= Data for processing =
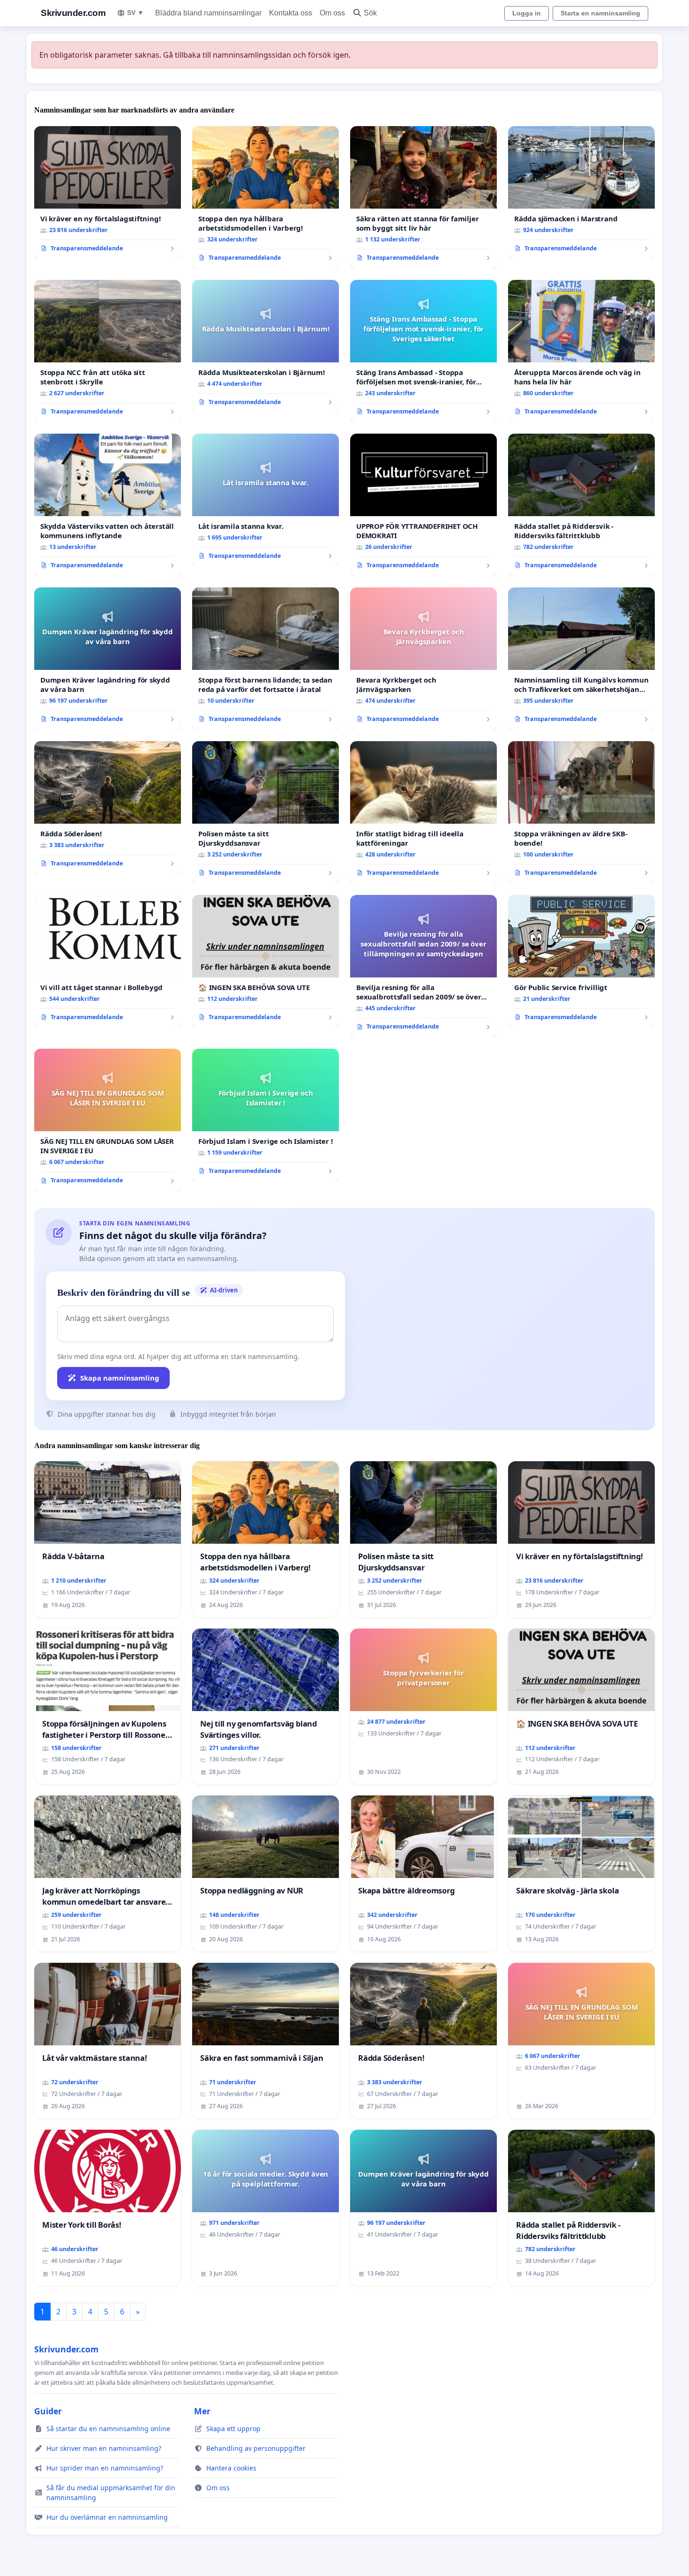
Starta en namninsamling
...
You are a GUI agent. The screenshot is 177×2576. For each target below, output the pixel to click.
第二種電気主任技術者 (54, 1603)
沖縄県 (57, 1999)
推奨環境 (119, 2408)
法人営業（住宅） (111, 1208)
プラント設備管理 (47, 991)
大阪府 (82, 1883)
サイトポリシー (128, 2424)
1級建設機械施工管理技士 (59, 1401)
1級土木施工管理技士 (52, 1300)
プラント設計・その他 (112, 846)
---
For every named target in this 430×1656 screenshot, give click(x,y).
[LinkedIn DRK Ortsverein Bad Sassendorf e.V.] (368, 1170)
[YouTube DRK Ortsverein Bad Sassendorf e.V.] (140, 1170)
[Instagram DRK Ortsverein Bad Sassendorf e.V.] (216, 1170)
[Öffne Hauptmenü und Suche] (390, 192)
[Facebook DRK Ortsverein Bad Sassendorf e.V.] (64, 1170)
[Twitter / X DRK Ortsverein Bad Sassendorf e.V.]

= What the exercise asks =
Using the material above, transcribe exactly the lines from the line with "[LinkedIn DRK Ortsverein" to the line with "[Twitter / X"; both count, and nothing else goes in.

= Result of this exercise =
[LinkedIn DRK Ortsverein Bad Sassendorf e.V.] (368, 1170)
[YouTube DRK Ortsverein Bad Sassendorf e.V.] (140, 1170)
[Instagram DRK Ortsverein Bad Sassendorf e.V.] (216, 1170)
[Öffne Hauptmenü und Suche] (390, 192)
[Facebook DRK Ortsverein Bad Sassendorf e.V.] (64, 1170)
[Twitter / X DRK Ortsverein Bad Sassendorf e.V.]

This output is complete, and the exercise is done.